A Trieste dal 2012 al 2022 il calo è stato del 32% nel commercio del centro storico (da 204 a 137 imprese) e del 28% nell’area non centrale (da 1683 a 1205). Crescono i dati di alberghi, bar e ristoranti al centro: in centro storico da 119 a 150 (+26,3%) mentre diminuiscono fuori dal centro: da 992 a 928 (- 6,4%).

A Gorizia dal 2012 al 2022 c’è stato un calo pressoché generalizzato, a parte un piccolo incemento del commercio fuori dal centro. La diminuzione è stata del 28% nel commercio del centro storico (da 269 a 192 imprese) mentre nell’area non centrale è cresciuto dell’8% (da 114 a 124). Calano i dati di alberghi, bar e ristoranti sia in centro che in periferia: in centro storico da 130 a 107 (-17,7%) e fuori dal centro da 73 a 65 (- 10,7%).

Rischio desertificazione commerciale

La modificazione e la riduzione dei livelli di servizio offerto dai negozi in sede fissa confina con il rischio di desertificazione commerciale delle nostre città dove, negli ultimi 10 anni, la densità commerciale è passata da 9 a 7,3 negozi per mille abitanti (un calo di quasi il 20%).

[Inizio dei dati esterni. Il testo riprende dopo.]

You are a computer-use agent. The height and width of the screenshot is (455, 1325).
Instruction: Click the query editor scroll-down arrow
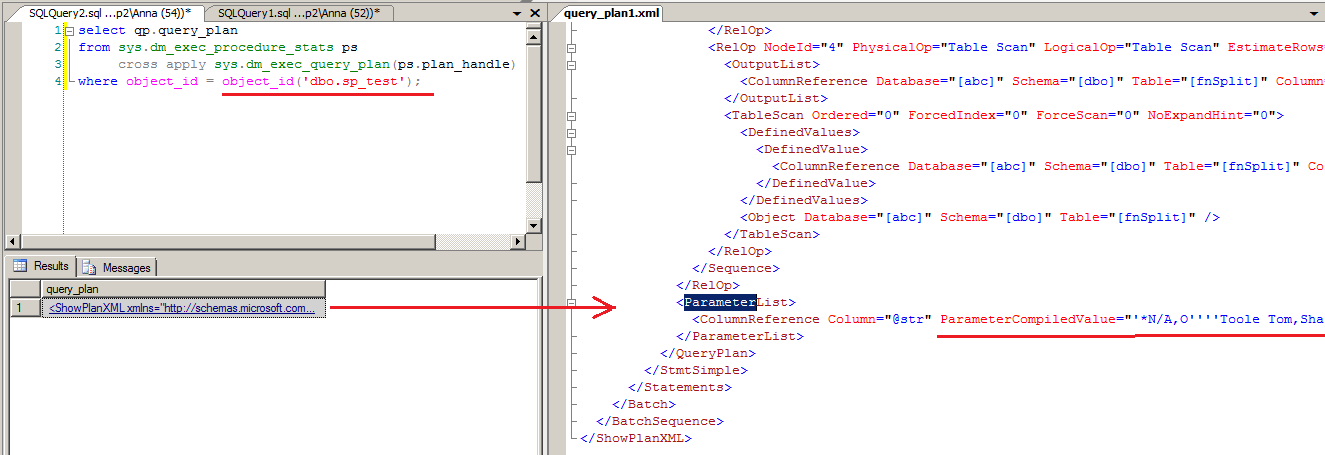pos(534,224)
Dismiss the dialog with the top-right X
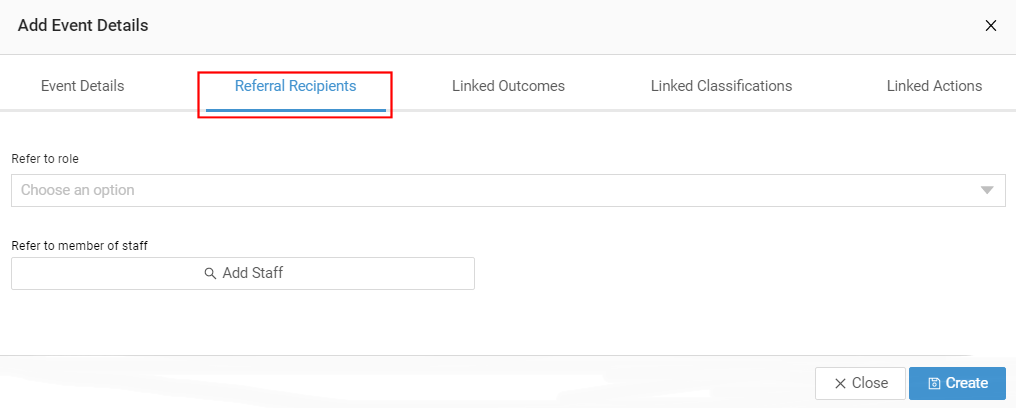This screenshot has width=1016, height=414. pyautogui.click(x=991, y=26)
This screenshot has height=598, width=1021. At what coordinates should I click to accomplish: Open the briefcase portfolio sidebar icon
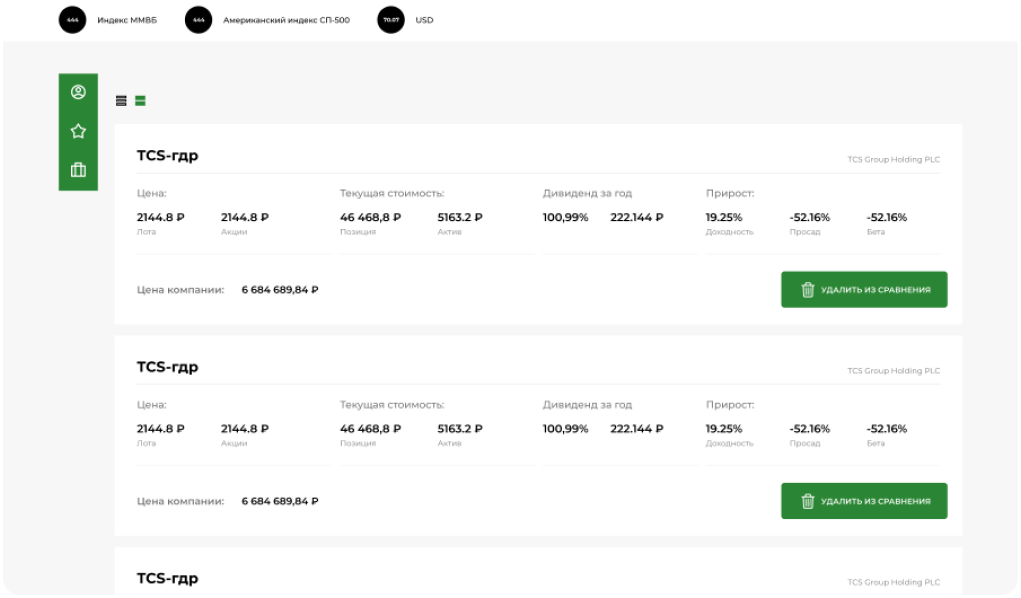(78, 170)
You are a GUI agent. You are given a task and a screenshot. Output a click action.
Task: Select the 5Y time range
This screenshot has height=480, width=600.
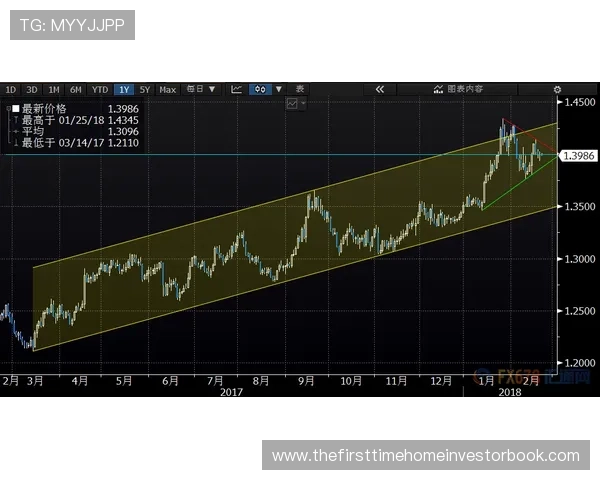click(x=145, y=89)
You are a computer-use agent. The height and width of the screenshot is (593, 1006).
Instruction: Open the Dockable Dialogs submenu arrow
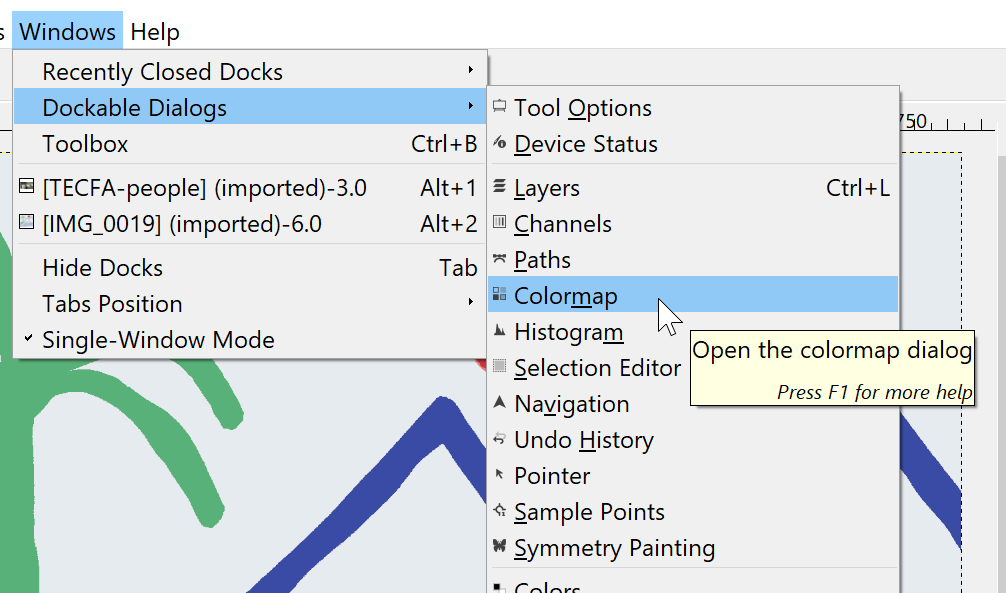click(x=470, y=108)
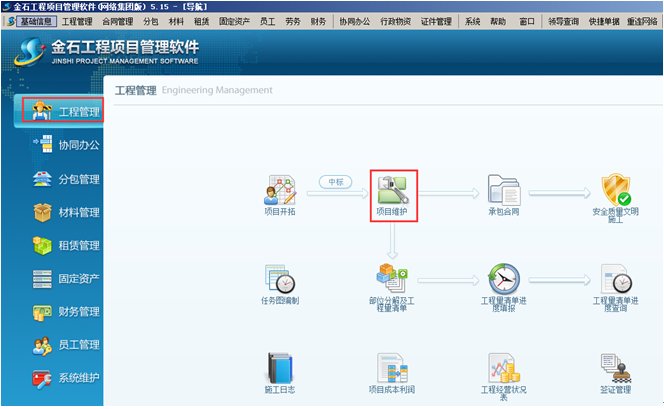Open 安全质量文明施工 shield icon
The height and width of the screenshot is (409, 664).
coord(614,191)
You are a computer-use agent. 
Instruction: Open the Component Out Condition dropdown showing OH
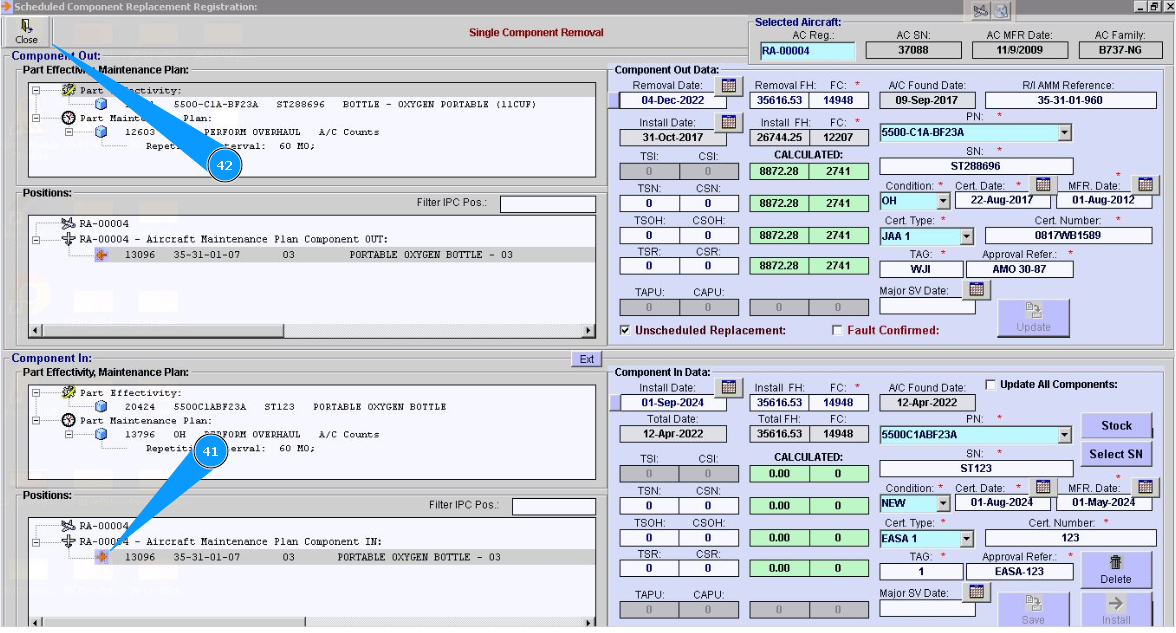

Per evitare gli effetti più gravi di questo fenomeno, per il commercio di prossimità non c’è altra strada che puntare su efficienza e produttività anche attraverso una maggiore innovazione e una ridefinizione dell’offerta.

E rimane fondamentale l’omnicanalità, cioè l’utilizzo anche del canale online che ha avuto una crescita esponenziale negli ultimi anni, con le vendite passate da 16,6 miliardi nel 2015 a 48,1miliardi nel 2022.

Elemento, questo, che ha contribuito maggiormente alla desertificazione commerciale ma che rimane comunque un’opportunità per il commercio “fisico” tradizionale.

Il presidente di Confcommercio nazionale Carlo Sangalli ha così commentato: “La desertificazione commerciale non riguarda solo le imprese, ma la società nel suo complesso perché significa meno servizi, vivibilità e sicurezza. Occorre accelerare la riqualificazione urbana con un utilizzo più ampio e selettivo dei fondi europei del PNRR e il coinvolgimento delle parti sociali”.